In the end, however, I was glad I stuck with it.
Plenty of language cow patties.
Last up, we have a story that goes nowhere. Bloodroot by Amy Greene is set in Appalachia. Normally, I'm all over books about Appalachia. It's one of my favorite road-trip destinations and, if I can't get there in person, a juicy book about mountain people will hold me over.
The story never gets off the ground until about a hundred pages in and even then, every character, every scene feels contrived. That the book garnered gushing reviews leaves me baffled. I gave up on it just this afternoon, and petted my new kitten instead.

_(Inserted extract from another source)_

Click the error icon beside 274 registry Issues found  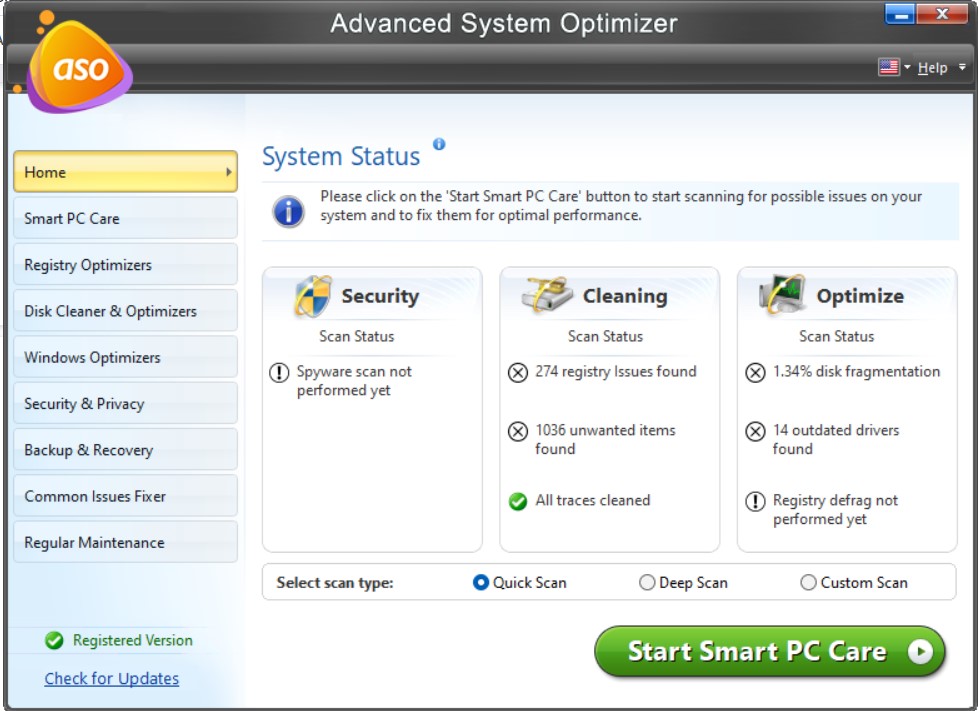pyautogui.click(x=519, y=370)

As for your recipe, you can try STIR-FRY CHICKEN FAJITAS:
5 TB vegetable oil
1/4 cup lime juice
1/2 tsp. ground cumin
1/8 tsp. cayenne
1 lb. skinless, boneless chicken breasts, cut into thin strips
1 large red bell pepper, cut into thin strips
1 large yellow bell pepper, cut into thin strips
1 large green pepper, cut into thin strips
1 onion, thinly sliced
1 garlic clove, minced
1/4 tsp. pepper
1. In a glass dish, mix together 2 TB oil, the lime juice, cumin and cayenne. Add chicken and toss to coat completely with marinade. Marinate chicken in refrigerator 1 to 2 hours for extra flavor, it time allows.
2. In a wok or skillet, heat 1 TB oil until very hot. Add chicken with marinade and stir-fry over high heat until chicken is white throughout, 3 to 5 minutes. Remove to a plate.

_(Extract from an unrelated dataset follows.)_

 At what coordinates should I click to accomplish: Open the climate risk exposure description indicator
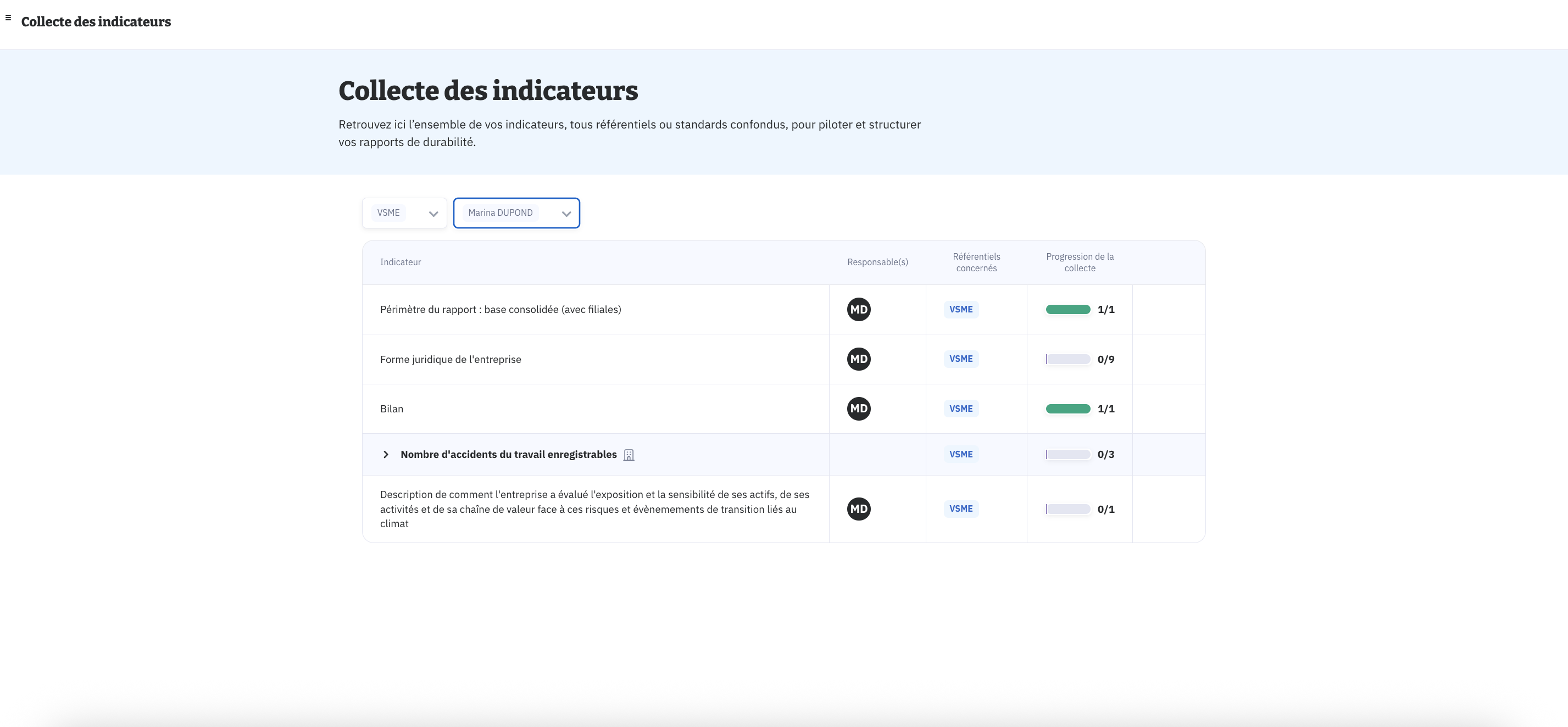[594, 509]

3. Add remaining 2 TB oil to wok and heat until very hot. Add peppers, onion, and garlic; stir-fry until crisp-tender, 3 to 5 minutes. Return chicken to wok and season with pepper. Toss until heated through, about 1 minute. Serves 6 @ 235 cals/serving, not counting the tortillas, cheese, sour cream, and other stuff you'll probably add to this.
From 365 Easy One-Dish Meals by Natalie Haughton.
This dish qualifies as going-places food because I prepared it for the crowd at a family reunion a decade or so ago. And family reunions are most certainly a road trip for our household. In fact, they are too much road trip. We have ditched the car for the plane. I weep for those book characters above who trudged their way from Manitoba to California, in a sick and coughing van to boot, covering scenery that makes me grateful for jet planes, despite what a hassle flying has turned out to be.
And now I leave you. I'm off to check tomorrow's weather. May it not ruin the little Cincinnati road trip I've got all planned out, complete with pizza and ice cream, Pandora on the car stereo and walks in hilly neighborhoods.